Is this something anyone has actually been asking for in new EVs? Sure, a more efficient way to build cars is great. But when you actually have the car, it's yours. You paid for it. It's your responsibility. Are you going to be driving around thinking how cool it is that the company could build the car so easily, and now you have a huge, unrepairable component hanging out four feet behind you as you drive? Are you into that?
A huge cast element is great structurally and to build, but in a wreck, is extremely difficult and expensive to repair. I'm not just pulling this ex recto — even well-known automotive teardown expert and recent Tesla-fan Sandy Munro suggested the same thing in his assessment of this new approach.
As Munro explained to the SAE,
"Castings don't repair very well. If an impact was severe enough, the car's a write-off."
I think this is important because this sort of large-scale casting, along with the use of highly integrated structural battery packs, something also referenced in that video, combine to make modern EVs machines that are very hard to repair and don't age well, a combination that leads to disposability.
We've discussed this topic before here, and we've seen examples of the problem from other automakers, like Ford, whose extensive use of aluminum for F-150 bodies saves weight but leads to massive repair costs and complexities.
Aluminum body repair is getting easier and cheaper over time, but those aren't fundamental structural components like these cast aluminum frame components or structural battery packs.
There's certainly a lot of things to be impressed about by what's shown in that video, and I suspect that what Tesla is attempting now will likely soon spread to other automakers.
But I'm not so sure I want to see any more videos cheerleading these sorts of production advances that appear to benefit the carmakers exclusively.
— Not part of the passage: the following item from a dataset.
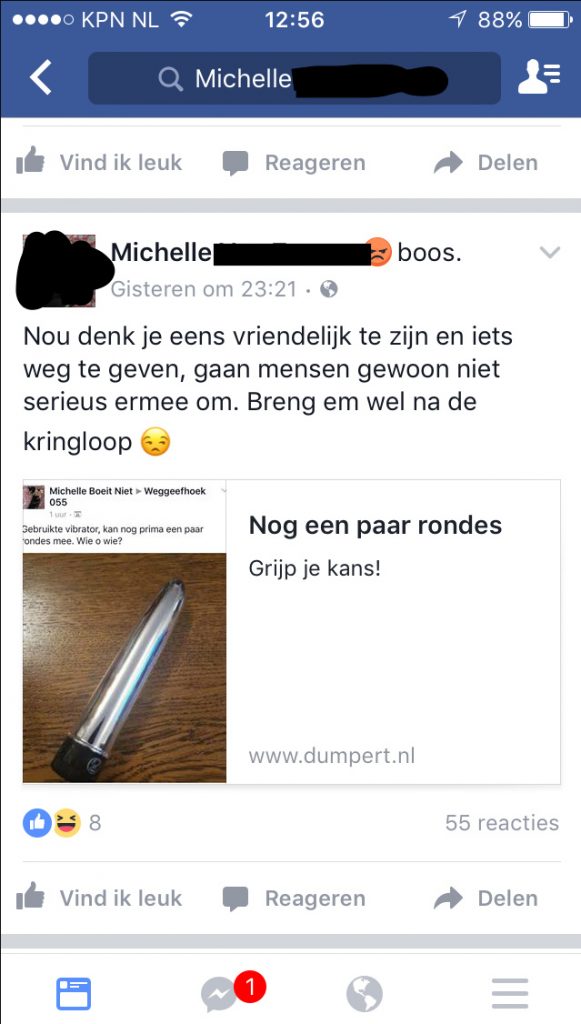This screenshot has width=581, height=1024.
Task: View the like and haha reactions count
Action: tap(63, 823)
I don't want a world of disposable cars filled with monolithic components that can't be repaired. I don't want a used car market where everything you can buy is a ticking time bomb waiting for that one massive component to fail, rendering the car worthless.
We don't have to accept a future like this. I used to own a Volvo P1800S, and it had a beautiful body with no body panel seams because aside from door and hood and trunk, it was one piece. It was lovely, but even a minor fender-bender would mean absurd repair bills. That made it something of an albatross pendant.
When we see "innovations" in the industry reported on, from Tesla or anyone else, it's time to stop reflexively championing the technology and take a moment to really think about how these innovations will affect the products we'll be buying and how we'll have to live with them.
These aren't things that come up when we look at new cars, necessarily. They're not sexy issues to talk about. They're the grim, dirty reality of how cars get used in our lives, and that needs to be part of the equation moving ahead.
So, sure, way to go on those big cast parts, Tesla. Very cool. Also, no thanks.